[[ DATA EXTRACTS, beginning ]]

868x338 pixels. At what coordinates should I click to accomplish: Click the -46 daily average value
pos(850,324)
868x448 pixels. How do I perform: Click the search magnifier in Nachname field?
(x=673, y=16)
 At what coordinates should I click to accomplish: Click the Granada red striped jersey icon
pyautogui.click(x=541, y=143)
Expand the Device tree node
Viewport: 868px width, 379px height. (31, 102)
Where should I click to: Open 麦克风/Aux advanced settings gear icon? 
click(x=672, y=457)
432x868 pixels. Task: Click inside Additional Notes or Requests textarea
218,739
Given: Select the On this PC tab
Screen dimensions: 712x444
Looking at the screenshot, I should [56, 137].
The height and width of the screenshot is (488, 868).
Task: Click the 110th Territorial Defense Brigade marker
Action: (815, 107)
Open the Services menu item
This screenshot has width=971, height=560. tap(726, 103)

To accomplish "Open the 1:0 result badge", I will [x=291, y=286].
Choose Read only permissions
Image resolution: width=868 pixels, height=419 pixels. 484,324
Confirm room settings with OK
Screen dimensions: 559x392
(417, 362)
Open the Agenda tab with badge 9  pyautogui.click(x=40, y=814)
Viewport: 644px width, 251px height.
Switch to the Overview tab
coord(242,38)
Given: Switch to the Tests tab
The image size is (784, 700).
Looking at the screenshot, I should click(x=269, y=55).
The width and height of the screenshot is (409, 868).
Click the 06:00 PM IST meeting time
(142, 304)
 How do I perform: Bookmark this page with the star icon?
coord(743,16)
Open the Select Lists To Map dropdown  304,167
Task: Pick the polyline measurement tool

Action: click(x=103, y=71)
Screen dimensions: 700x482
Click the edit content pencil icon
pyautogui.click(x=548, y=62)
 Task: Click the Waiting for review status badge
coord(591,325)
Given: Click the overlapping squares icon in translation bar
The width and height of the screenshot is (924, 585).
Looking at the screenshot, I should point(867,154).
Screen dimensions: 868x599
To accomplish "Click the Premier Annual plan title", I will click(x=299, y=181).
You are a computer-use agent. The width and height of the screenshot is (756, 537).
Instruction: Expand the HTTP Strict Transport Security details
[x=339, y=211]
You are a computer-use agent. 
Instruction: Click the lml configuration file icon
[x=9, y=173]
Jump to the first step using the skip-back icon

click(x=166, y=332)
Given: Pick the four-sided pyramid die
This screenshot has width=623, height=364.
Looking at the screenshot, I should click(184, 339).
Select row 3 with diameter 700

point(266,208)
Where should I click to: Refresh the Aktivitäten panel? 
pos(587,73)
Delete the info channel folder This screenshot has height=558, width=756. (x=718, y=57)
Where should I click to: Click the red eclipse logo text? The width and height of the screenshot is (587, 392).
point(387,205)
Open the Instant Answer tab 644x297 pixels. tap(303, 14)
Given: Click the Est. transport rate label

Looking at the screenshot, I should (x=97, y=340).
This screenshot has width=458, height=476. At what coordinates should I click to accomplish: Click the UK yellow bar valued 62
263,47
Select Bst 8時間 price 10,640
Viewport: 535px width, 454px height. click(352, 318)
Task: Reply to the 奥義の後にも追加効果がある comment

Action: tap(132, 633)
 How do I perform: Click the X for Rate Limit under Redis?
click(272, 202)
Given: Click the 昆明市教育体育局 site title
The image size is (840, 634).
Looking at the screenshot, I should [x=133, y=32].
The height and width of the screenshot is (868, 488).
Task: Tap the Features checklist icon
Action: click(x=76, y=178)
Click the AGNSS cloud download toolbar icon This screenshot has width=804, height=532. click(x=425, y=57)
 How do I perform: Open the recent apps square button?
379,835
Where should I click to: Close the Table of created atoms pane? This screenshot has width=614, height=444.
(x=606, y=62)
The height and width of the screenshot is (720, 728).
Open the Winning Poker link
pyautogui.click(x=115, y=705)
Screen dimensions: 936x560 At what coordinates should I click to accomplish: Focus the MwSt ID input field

[[ DATA EXTRACTS, end ]]

■ **ABOUT THIS EXERCISE**
Which lines in the records above hold the string "will"? Copy each of them.

■ **RESULT**
To accomplish "Open the 1:0 result badge", I will [x=291, y=286].
To accomplish "Click the Premier Annual plan title", I will click(x=299, y=181).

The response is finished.